Amani looked at his wrist. The laser-etched barcode was still raw, the skin around the numbers 774 swollen and angry. Below the number, the digital display on his Null-Cuffs flashed a location code.

SECTOR: SOLITARY.

UNIT: CELL 99.

"Solitary," Amani lied. He didn't want to worry them. He didn't tell them that the code was blinking red, or that the guards nearby were looking at him with a mix of pity and sadistic anticipation. "I'll be alone. It's better that way. I can meditate. I can figure out how to crack these cuffs."

"Be careful, Chief," Chacha said, gripping Amani's shoulder. The big man's hand was shaking.

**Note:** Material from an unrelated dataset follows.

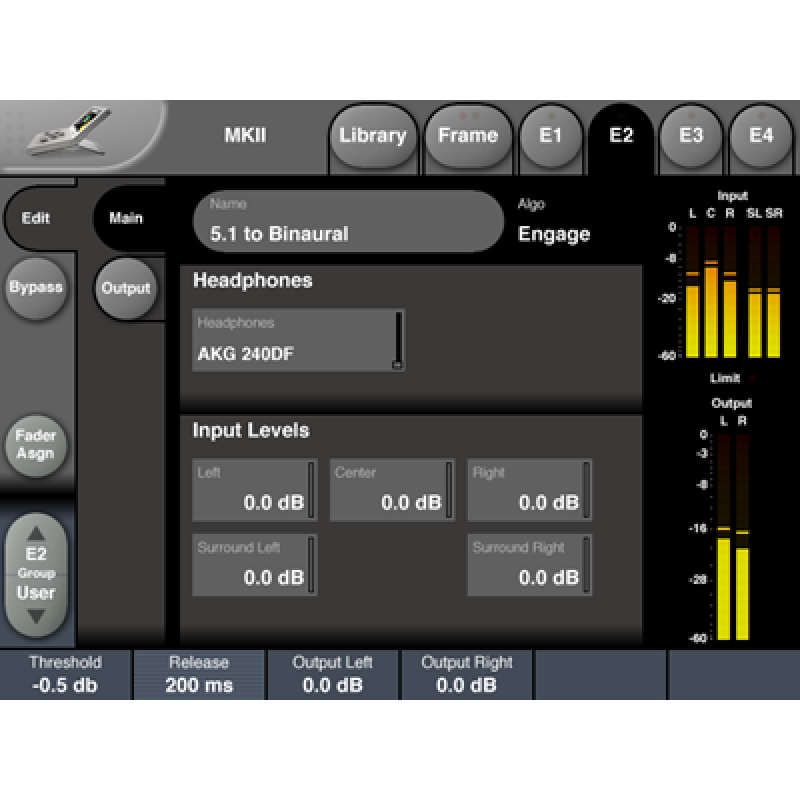Select the Surround Right input level field

pyautogui.click(x=529, y=565)
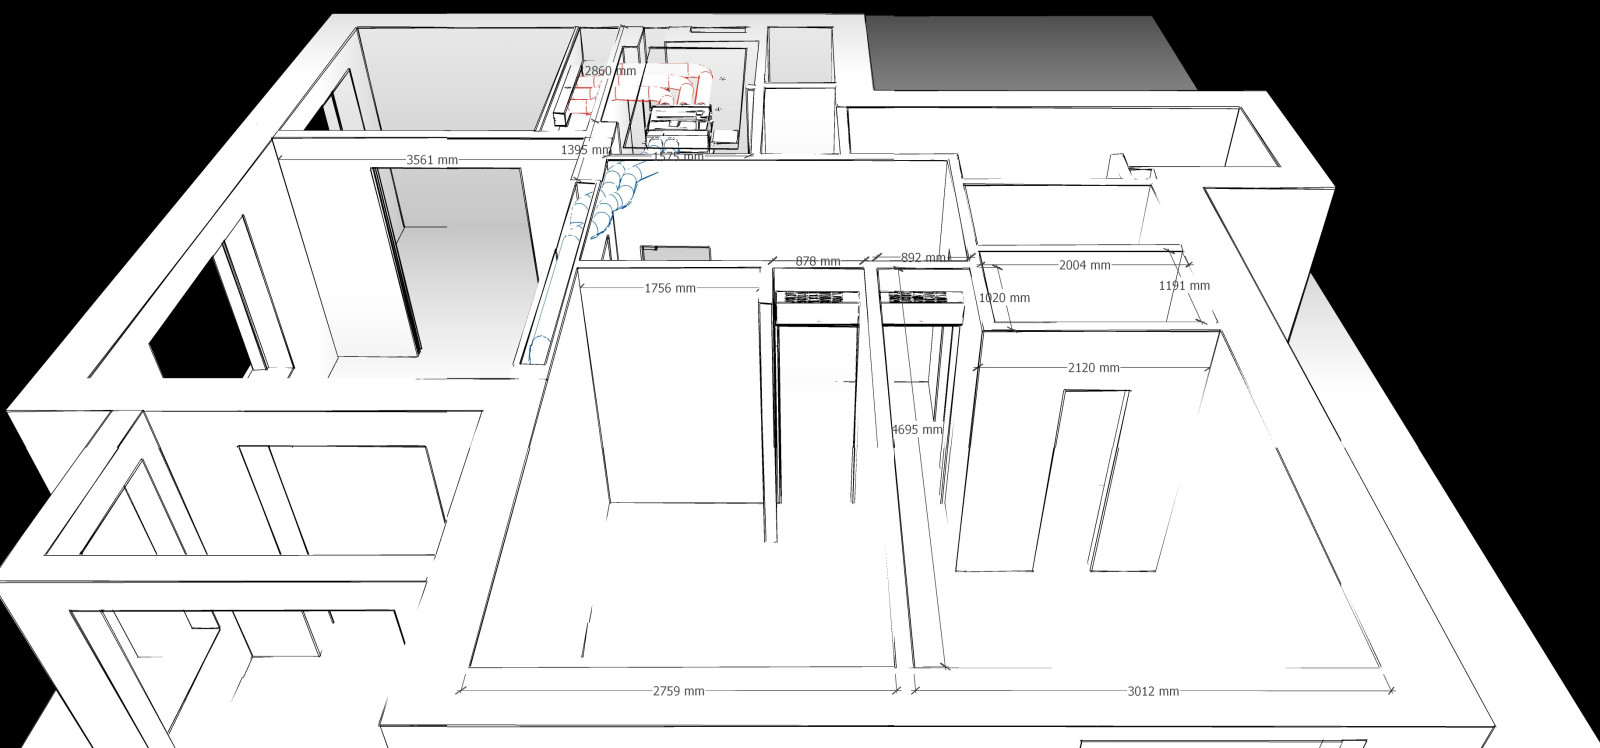Select the 2004 mm dimension label

click(x=1084, y=265)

The drugs they had injected him with during intake were still fighting his metabolism. "This place... it eats people."

"We are not people, Chacha," Amani said, forcing a smile he didn't feel. "We are the Pack. And the Pack survives."

He watched them walk away—Chacha supporting Bahati, Sia looking back one last time before disappearing into the crowd.

Amani stood alone on the catwalk. The cold of the mountain seeped through the soles of his boots. He felt naked without his gravity field. For years, he had walked with the subconscious assurance that the earth would bend to his will. Now, he was just flesh and bone, suspended over a dark abyss.

"Inmate 774," a voice rasped behind him.

Amani turned. Two Iron Guards stood there. They weren't the standard grunts; these wore helmets painted with a white skull insignia. The Death Watch.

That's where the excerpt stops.